We’re here. The concert is tonight. In just a few hours. It’s getting dark already. Holy feckin’ crap.

It had been 11 years since I’d been to Dublin, and even when I was there before I’d only spent a couple of days there total. I’d forgotten what a big city it is, and hadn’t taken into consideration how much bigger it had gotten since I was there last. We spent a lot of time farting around in Kilbeggan, and when leaving I foolishly said to Wesly, “The timing is perfect. It’s about 4 now, so we should be hitting Dublin between 5 and 5:30.”

Yep, perfect. Just in time to hit rush-hour Dublin traffic. And to put us in a traffic jam the likes of which I don’t think I’ve ever seen even in Los Angeles.

It was unbelievable. Un-feckin’-believable. It slowed to the consistency of chilled molasses when we were approaching the city from the N4, but once we hit Dublin city limits, it just stopped. Complete feckin’ gridlock. What might have made it worse is that we found ourselves on a road I didn’t think we should have been on, and I didn’t quite know how we ended up there. Somewhere in Chapelizod I missed a sign, and when I had been hoping to be on the Chapelizod Road just south of Phoenix Park, I ended up on a series of roads (St. Laurence, Sarsfield, Con Colbert, St. John’s West) that were just jammed. I might have taken a picture for you, just to document how bad it was, but I was too busy shrieking “FUCK!” (no, Mrs. Doyle, not feck, the actual F-word), pounding on the steering wheel and perspiring. It was so bad, and we were so far behind the schedule I’d hoped we’d be on, that for a while there I thought it might actually be possible that, after all this expense and travelling, I’d miss the show (at least the beginning).

My expert reading of the Dublin city map left a lot to be desired, too — it’d been over a decade since I’d been there, I hadn’t spent that much time in the city to begin with, and I’d forgotten how the streets tended to be one-way when you didn’t expect, and how hard-to-read the street signage was. Once we got past the traffic and into Dublin 1, I ended up taking a half-dozen wrong turns on the way to the apartments. We ended up stopping at a petrol station at a frighteningly busy intersection way the hell up Drumcondra Road to ask for directions. Apparently the gentleman inside seemed to think Wes was quite mad, but he headed us back in the right direction, which was, of course, back the other way … and it was impossible to go that way from where we were. “Can’t get there from here, though!”

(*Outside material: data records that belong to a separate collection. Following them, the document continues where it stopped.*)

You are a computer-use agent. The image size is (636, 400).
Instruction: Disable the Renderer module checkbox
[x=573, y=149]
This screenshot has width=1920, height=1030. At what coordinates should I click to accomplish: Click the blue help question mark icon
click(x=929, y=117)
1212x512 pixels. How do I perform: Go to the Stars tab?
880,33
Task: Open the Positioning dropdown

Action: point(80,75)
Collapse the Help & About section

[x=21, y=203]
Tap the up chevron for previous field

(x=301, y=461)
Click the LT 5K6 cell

Somehow, we made it … 42 North Great Georges Street, the Mount Eccles Court Hostel and Apartments, checked into apartment #2, looked around (okay, it was nice; not quite as nice as the impression the photo gave, but perfectly nice enough), double-checked the showtime (8:30 instead of 8 … thank CHRIST!), threw our stuff inside, left immediately, got back into the car, and drove to the venue. It didn’t take long to get there at all … but parking the car was another matter. Did I mention that it’s a relative nightmare to have a car in Dublin? If you’re thinking about it, don’t. It’ll cost you more to park it than to hire it, the disc parking system can be diabolical (buy a parking disc-permit from a machine on the street for between €1.60 and €2 per hour, with a three-hour limit, there are evil clampers everywhere who’ll clamp your car if you’re so much as a minute overtime, there are only 9 multistorey carparks in all of Dublin, and only four of them are open 24 hours. Jesus.

Finally, after more wrong turns and U-turns there was the beautiful sight of the multistorey car park on Usher’s Quay, a mere 10 minute walk from the venue … and there we were, a whole 40 minutes early. There was a nice lady outside who handed me our tickets. The bar had just opened. We were there. Good Christ, do I need a pint.